Naturschutz ist in Bergedorf ein Privileg der Reichen, scheint es: Die können es sich nämlich leisten, den Erhalt der 7000 Quadratmeter großen „Zirkuswiese“ am Billwerder Billdeich/Ecke Ladenbeker Furtweg als Feuchtbiotop und Erholungsfläche zu fordern.

„Das ist natürlich an sich löblich“, sagt der stellvertretende Bergedorfer Bezirksamtsleiter Hans Harten und setzt die Prioritäten für die Entwicklung des Stadtteils zugleich ganz woanders: „Wir müssen erstmal dafür sorgen, daß die Leute aus Bergedorf-West Beschäftigung finden.“ Und die Möglichkeit dazu – dafür hat sich der Bezirk jüngst ausgesprochen – soll baldigst auf der städtischen Zirkuswiese in Form eines Gewerbeparks mit kleinen Betrieben entstehen.

„Mit dem Rahmenkonzept zur Armutsbekämpfung in acht Hamburger Pilotstadtteilen haben wir uns verpflichtet, quartiersnahe Arbeitsplätze zu schaffen. Die Wiese grenzt direkt an das Problemviertel Bergedorf-West mit 6000 Menschen, von denen viele zur Zeit arbeitslos sind.“ Deshalb sei die Fläche „für diesen Zweck ideal geeignet“, begründet Harten die Bezirks-Position. Dagegen laufen AnwohnerInnen und Mitglieder der Dorfgemeinschaft Billwärder an der Bille Sturm: Die Fläche liege in der Landschaftsachse der Bille und sei als „Auenentwicklungsbereich“ ökologisch höchst wertvoll; außerdem gastiere hier zwei- bis dreimal jährlich ein Zirkus, und auch sonst seien Erholungs- und Freizeitwert der Wiese für die BillwerderInnen unwiederbringlich.

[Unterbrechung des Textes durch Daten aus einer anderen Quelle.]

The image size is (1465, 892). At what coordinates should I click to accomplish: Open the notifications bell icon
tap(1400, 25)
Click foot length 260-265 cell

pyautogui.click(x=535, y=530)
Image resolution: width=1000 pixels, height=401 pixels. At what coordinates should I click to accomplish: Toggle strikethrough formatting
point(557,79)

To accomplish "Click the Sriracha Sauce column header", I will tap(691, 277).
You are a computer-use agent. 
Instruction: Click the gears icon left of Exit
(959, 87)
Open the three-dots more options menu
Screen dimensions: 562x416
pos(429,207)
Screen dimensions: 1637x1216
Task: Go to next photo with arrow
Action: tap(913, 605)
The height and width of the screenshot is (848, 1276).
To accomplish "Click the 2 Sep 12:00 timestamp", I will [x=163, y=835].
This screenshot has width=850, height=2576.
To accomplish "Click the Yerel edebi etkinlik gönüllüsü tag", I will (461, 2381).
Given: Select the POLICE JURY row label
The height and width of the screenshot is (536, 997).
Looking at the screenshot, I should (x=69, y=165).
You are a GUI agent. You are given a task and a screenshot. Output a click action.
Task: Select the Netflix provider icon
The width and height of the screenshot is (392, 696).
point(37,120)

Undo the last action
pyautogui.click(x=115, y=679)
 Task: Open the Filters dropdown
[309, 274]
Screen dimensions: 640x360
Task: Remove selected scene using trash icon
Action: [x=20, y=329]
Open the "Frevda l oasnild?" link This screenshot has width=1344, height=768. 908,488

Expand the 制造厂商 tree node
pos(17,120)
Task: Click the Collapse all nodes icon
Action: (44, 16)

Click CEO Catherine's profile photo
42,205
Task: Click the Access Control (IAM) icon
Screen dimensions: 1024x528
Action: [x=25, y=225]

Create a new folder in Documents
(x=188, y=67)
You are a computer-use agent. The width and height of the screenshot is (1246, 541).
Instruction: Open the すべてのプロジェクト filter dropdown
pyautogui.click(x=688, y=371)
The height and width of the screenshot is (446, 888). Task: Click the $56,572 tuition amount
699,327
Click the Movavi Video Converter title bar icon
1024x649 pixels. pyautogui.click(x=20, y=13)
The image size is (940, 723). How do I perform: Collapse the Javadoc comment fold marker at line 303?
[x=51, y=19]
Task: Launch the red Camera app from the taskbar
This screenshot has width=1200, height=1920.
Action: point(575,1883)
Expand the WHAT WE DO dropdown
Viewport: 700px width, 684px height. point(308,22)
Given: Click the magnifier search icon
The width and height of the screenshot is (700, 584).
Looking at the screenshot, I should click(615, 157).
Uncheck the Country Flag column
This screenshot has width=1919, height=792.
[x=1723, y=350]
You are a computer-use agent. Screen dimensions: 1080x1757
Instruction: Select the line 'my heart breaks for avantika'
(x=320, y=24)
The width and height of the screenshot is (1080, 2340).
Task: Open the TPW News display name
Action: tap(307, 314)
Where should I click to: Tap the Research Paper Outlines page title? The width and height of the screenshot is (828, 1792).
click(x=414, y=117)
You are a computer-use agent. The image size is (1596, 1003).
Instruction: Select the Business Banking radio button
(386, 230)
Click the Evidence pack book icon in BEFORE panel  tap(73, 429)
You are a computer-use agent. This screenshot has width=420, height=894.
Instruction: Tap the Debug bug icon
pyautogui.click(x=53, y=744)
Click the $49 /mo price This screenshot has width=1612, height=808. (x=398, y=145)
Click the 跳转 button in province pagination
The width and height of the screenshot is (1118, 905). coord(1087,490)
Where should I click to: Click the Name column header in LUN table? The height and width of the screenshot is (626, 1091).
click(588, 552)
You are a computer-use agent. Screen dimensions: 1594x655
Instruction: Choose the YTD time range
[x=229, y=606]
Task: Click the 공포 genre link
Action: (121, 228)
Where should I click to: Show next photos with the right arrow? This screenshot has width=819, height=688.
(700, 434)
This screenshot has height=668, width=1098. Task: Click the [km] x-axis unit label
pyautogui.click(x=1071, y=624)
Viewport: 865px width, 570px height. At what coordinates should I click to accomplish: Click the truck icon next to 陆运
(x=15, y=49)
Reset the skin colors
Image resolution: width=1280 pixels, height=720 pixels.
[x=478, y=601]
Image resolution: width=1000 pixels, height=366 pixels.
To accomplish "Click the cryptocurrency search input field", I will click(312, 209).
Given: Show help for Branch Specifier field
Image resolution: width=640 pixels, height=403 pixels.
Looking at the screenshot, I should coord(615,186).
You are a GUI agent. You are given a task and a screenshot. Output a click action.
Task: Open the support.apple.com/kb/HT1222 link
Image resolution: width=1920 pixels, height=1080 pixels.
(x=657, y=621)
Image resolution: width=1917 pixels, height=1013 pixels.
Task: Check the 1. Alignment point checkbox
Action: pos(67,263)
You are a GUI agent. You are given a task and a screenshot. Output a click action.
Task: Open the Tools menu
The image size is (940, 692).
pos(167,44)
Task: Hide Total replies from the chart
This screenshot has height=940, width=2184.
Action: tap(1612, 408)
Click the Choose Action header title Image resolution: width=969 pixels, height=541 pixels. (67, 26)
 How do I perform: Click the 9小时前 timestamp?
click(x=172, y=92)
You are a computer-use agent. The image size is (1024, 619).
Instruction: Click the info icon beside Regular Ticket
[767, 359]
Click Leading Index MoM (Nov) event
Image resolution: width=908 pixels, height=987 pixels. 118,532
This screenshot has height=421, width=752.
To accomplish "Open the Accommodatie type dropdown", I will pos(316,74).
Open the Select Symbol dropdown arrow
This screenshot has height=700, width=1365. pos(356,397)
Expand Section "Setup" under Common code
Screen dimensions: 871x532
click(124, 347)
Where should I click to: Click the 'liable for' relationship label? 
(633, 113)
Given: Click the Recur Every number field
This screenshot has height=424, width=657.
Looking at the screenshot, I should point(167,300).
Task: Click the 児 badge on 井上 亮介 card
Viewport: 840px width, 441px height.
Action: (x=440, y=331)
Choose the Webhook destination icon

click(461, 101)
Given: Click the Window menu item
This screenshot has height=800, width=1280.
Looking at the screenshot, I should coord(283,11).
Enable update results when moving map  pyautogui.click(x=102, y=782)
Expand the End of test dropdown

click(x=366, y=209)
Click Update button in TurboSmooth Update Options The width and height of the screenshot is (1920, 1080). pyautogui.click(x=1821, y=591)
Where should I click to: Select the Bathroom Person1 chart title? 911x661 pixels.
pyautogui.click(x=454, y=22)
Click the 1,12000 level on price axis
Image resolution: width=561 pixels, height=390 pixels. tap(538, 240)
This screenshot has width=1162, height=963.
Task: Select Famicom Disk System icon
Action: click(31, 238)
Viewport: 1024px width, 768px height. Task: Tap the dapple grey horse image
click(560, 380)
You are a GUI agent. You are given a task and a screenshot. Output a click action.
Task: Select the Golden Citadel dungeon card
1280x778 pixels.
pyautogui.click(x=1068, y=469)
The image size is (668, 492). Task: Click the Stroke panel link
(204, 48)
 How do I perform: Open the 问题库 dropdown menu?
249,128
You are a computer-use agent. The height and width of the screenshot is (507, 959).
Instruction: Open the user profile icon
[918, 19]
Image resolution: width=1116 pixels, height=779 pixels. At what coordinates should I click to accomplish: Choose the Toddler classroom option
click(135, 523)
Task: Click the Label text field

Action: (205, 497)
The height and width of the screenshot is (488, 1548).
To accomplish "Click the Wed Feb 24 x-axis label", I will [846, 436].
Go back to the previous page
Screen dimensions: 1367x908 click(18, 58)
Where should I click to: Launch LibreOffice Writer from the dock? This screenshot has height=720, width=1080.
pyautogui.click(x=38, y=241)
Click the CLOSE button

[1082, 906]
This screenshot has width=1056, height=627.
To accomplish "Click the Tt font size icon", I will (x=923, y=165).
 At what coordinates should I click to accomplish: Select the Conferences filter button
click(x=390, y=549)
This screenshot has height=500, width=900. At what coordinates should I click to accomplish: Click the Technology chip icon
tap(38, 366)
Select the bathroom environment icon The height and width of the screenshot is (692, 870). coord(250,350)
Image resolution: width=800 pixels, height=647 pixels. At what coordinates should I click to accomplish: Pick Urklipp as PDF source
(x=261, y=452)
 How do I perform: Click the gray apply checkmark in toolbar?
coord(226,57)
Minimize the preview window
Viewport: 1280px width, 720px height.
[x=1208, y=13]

„Wenn hier Gewerbe hinkommt, ist das kein Beitrag zur Wohnumfeldverbesserung“, sieht ein Mitglied der Dorfgemeinschaft einen Widerspruch zu den Zielsetzun-gen im Armutsbekämpfungsprogramm. Schlechte soziale Infrastruktur und fehlende Freizeitangebote, die im Programm bemängelt werden, würden so nicht behoben. Und auch planungsrechtlich sei es fragwürdig, das Gelände mit Gewerbe zu bebauen: Sowohl im alten Flächennutzungsplan (F-Plan) von 1973 als auch in dem derzeit diskutierten neuen Entwurf ist die „Zirkuswiese“ als grüne Fläche ausgewiesen.

Doch die Sache hat einen Haken: Ein in Vergessenheit geratener, jedoch nie aufgehobener Uralt-Bebauungsplan aus dem Jahr 1970 sieht auf dem städtischen Grundstück eine Gewerbesiedlung vor. „Der ist rechtsgültig“, so erklärt Bernd Meyer, Sprecher der Stadtentwicklungsbehörde (Steb), daß auch im Baurecht letztendlich das „Recht des Älteren“ entscheide. Danach könnte der Bezirk sein Vorhaben problemlos umsetzen, zumal Senator Thomas Mirow (SPD) noch bei der Vorstellung seines Konzepts zur Armutsbekämpfung betont hatte, daß „die konkrete Verantwortung für die Entwicklung in den betroffenen Stadtteilen (...) bei den Bezirken“ liege.

Glücklich ist man in der Steb mit „diesem klassischen Zielkonflikt“ nicht: „Im Prinzip sind wir dafür, daß die Wiese grün bleibt“, signalisiert Bernd Meyer der Dorfgemeinschaft Billwärder behördliche Unterstützung. – In den kommenden zwei Wochen müsse gemeinsam nach einem Alternativstandort gesucht werden. Die BillwerderInnen haben schon zwei Flächen südlich der S-Bahn-Station Nettelnburg oder am Ladenbeker Furtweg nahe der Gewerbeschule im Auge.